Start by replacing old appliances with more energy-efficient modern models. Buy high-performance windows to keep energy in. Add solar panels to your home to reduce your reliance on fossil fuels and the electricity grid. Put in ceiling fans to cut your heating and cooling costs. Buy used whenever you can, to minimize your carbon footprint.

Buy Energy-Efficient Appliances

The appliances in your home use up the lion’s share of your daily energy. Your HVAC, which keeps your home warm in the winter and cool in the summer, is also your biggest energy hog, since it’s on basically all the time. When it’s time to replace your HVAC, go for an ENERGY STAR rated unit.

You should also prioritize efficiency when replacing your other appliances. There’s no need to ditch an old appliance that still works, even if it’s not the most efficient, but if you’re replacing a dishwasher, range, refrigerator, microwave, or window air conditioning unit anyway, why not buy one that’s energy efficient? Using ENERGY STAR appliances will cut your energy costs and be friendlier to the environment.

Put in High-Performance Windows

Most of the energy loss that your home experiences occurs through the windows. Old, drafty, leaky windows can let warm air out during the wintertime and cold air out during the summer, ratcheting up your heating and cooling costs as well as increasing your carbon footprint. The older your windows are, the less efficient they’ll be in terms of retaining energy.

Installing new windows can plug leaks and make your home less drafty, so you spend less money on heating and cooling. You’ll be more comfortable, too. New windows typically have better efficiency features, like double and triple panes, effective sealing, and UV protection. 

Install Ceiling Fans

Heat waves are hard to cope with when you’re on a budget and can’t turn the air up. And the hotter it is outside, the more money you’ll spend just keeping your home at a reasonable temperature.

Ceiling fans can help. A ceiling fan can make it feel up to four degrees cooler in a room, just by virtue of the wind chill effect they create. The modern ceiling fans you can buy today are quiet, efficient, and powerful – most have several speed settings so you can customize the airflow in your home. It costs just pennies to run a ceiling fan compared to your A/C, and you can cut your heating and cooling costs considerably by running a ceiling fan in conjunction with your HVAC. And they’ll help keep your home warm in the winter, too – you can reverse the direction of your fan blades, which will allow them to move warm air back down from the ceiling and into the room.

Add Solar Panels

If you want to lower your carbon footprint and gain a measure of independence from the grid, you should consider adding solar panels to your home.

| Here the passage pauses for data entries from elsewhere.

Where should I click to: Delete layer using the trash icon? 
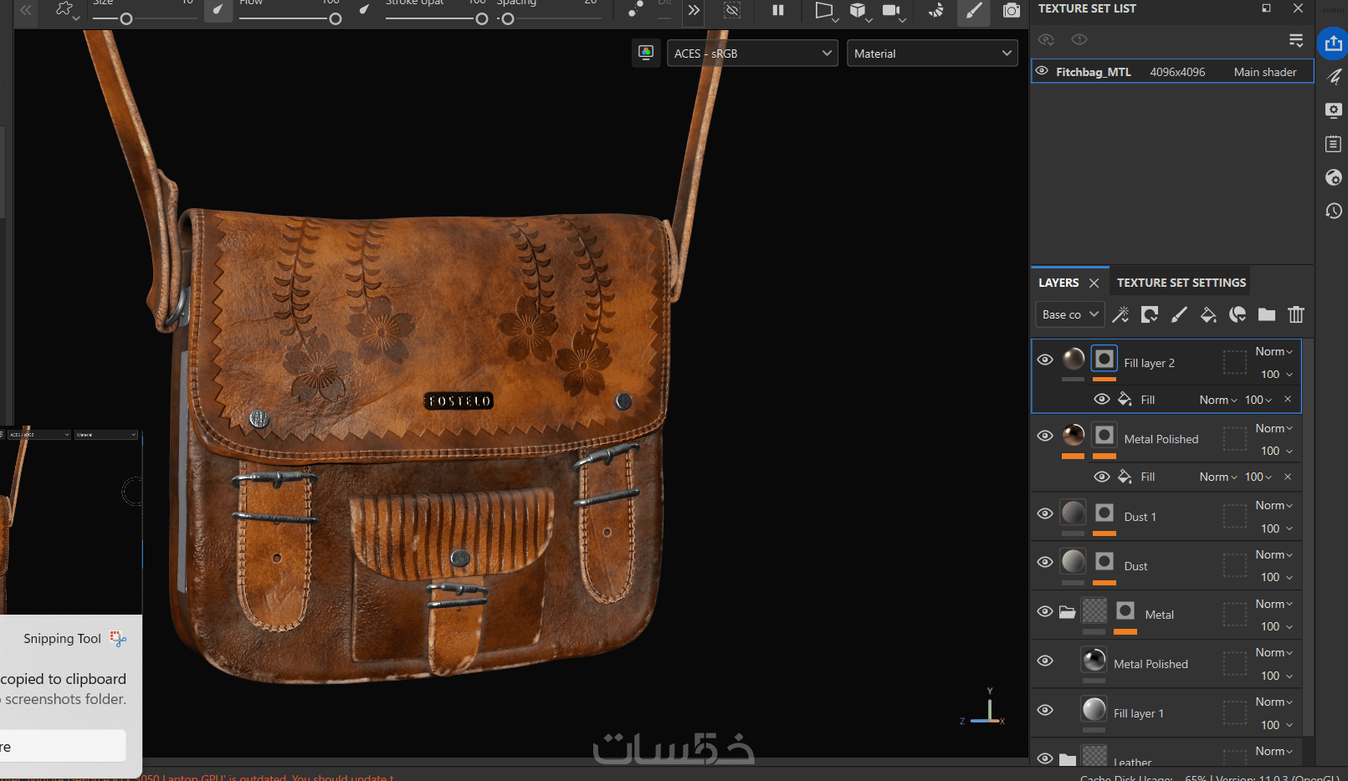1296,314
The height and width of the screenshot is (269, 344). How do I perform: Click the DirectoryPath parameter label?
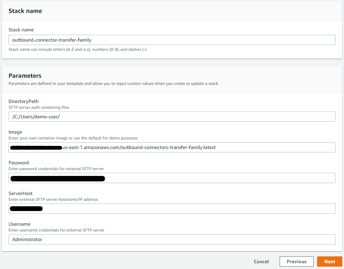tap(24, 101)
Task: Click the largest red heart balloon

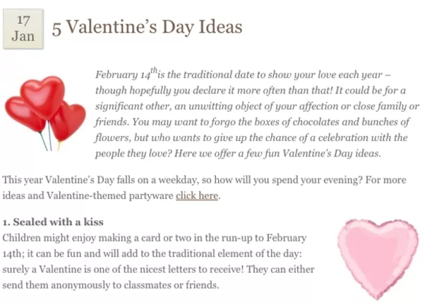Action: click(43, 97)
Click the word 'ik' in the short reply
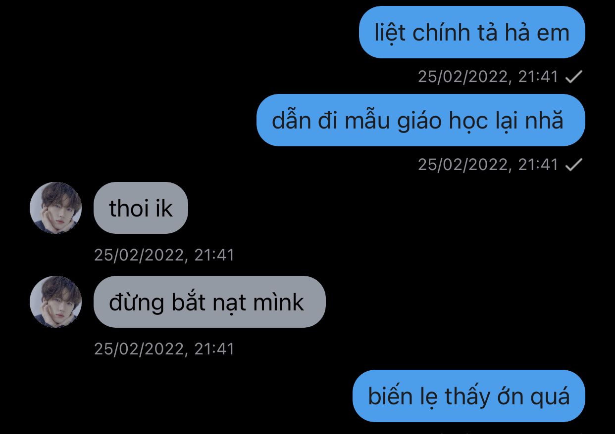 (x=164, y=208)
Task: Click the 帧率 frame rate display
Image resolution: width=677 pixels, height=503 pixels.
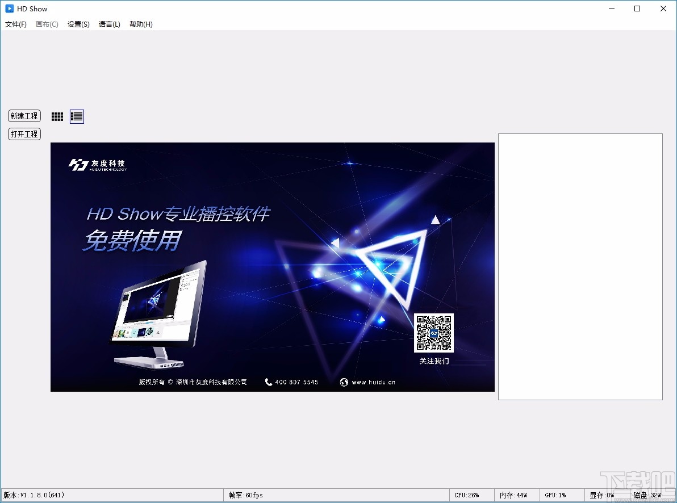Action: pos(245,495)
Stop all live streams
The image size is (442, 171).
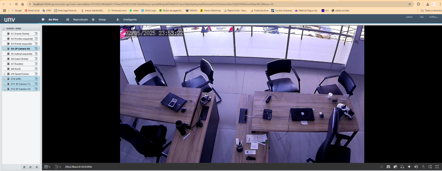pyautogui.click(x=24, y=167)
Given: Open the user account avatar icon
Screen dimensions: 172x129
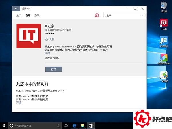Looking at the screenshot, I should [x=97, y=15].
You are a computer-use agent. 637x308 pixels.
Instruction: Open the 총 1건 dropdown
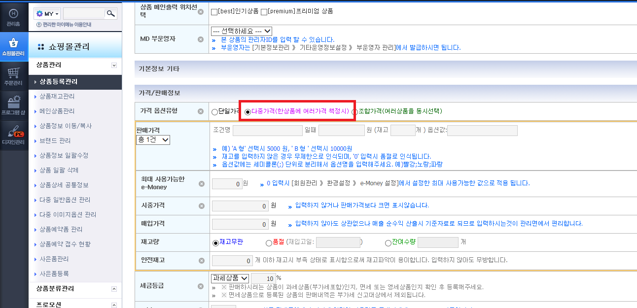coord(153,140)
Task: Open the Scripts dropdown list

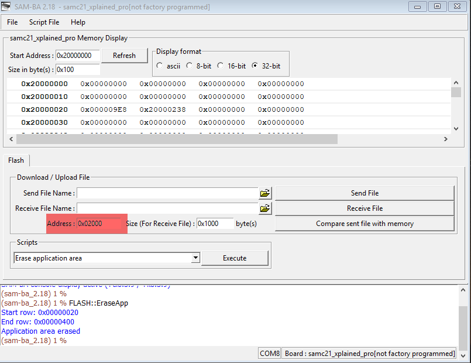Action: click(x=195, y=258)
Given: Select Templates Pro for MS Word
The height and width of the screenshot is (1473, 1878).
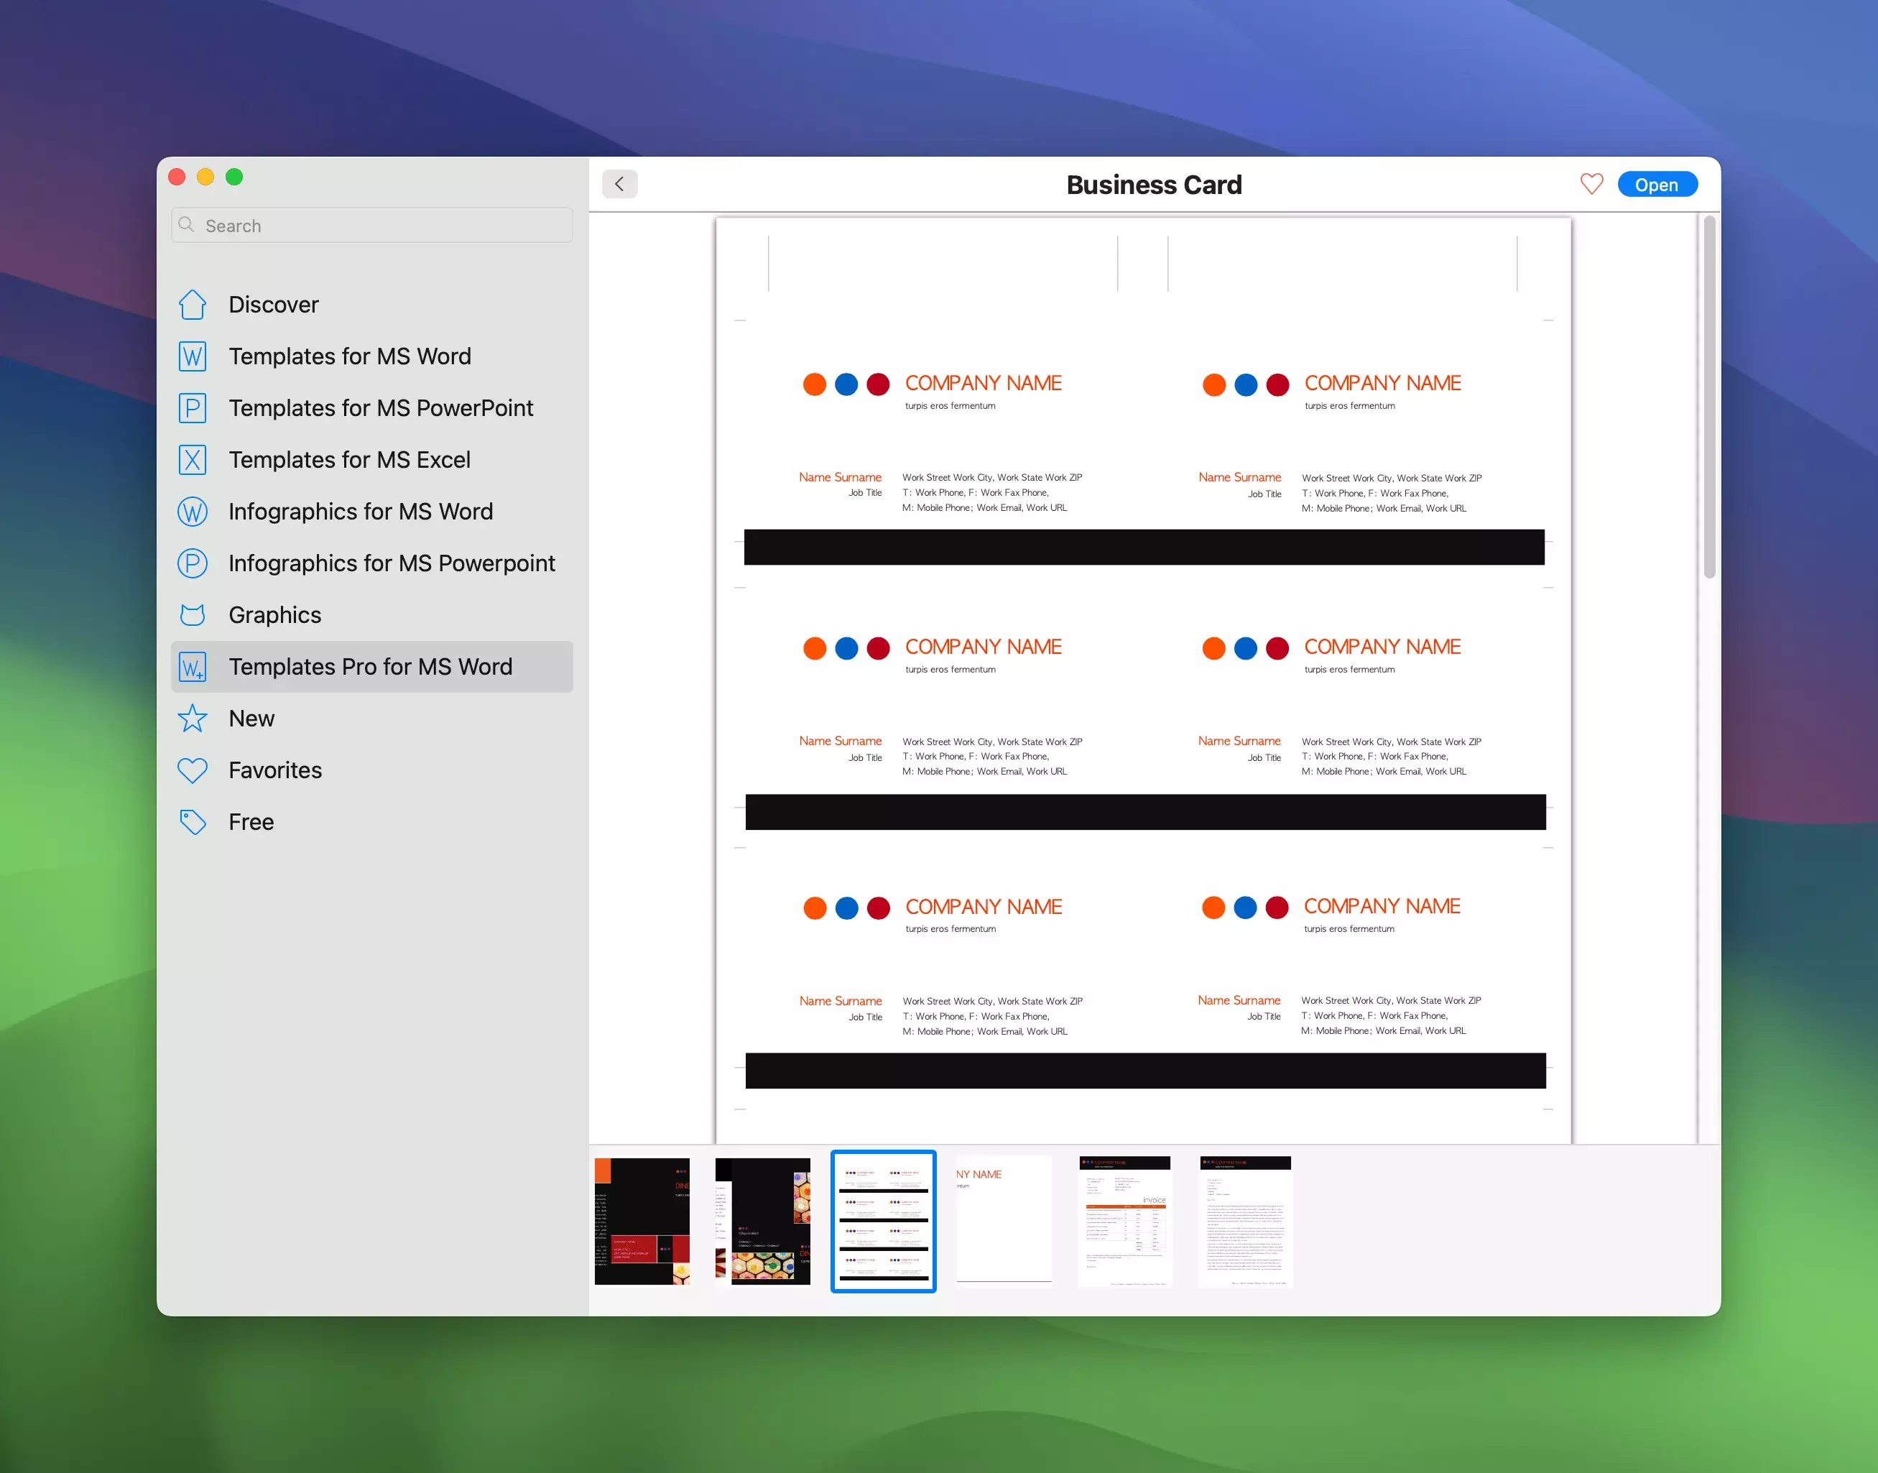Looking at the screenshot, I should tap(370, 667).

Solar panels generate electricity from sunlight, and could produce enough electricity to make you fully independent from the power company. Many homeowners with solar panels even make money by selling power back to the power company. Solar panels will pay for themselves in energy cost savings, while taking a big bite out of your carbon footprint.

Buy Used More Often

The production of goods for household use is a huge driver of carbon emissions. Sixty percent of global greenhouse emissions can be linked to the production of consumer goods. Buying used or refurbished home goods, furniture, and appliances can significantly reduce your carbon footprint.

And, in many cases, you’ll get higher-quality stuff if you buy vintage. For example, antique furniture was made in the days when wood for building was harvested from the wild – and that wood is stronger than modern wood because it was allowed to grow slowly in natural conditions, and therefore formed more growth rings. Older appliances may not be the most efficient, but if you can find appliances that predate the more recent practice of planned obsolescence, they’ll last forever. Just ask anyone who inherited their grandmother’s stand mixer or sewing machine.

If you’re concerned about climate change and want to do your part to mitigate it, making your home more sustainable is a good place to start. With just a few simple changes, you could drastically reduce your carbon footprint, save money, and feel better about yourself, too.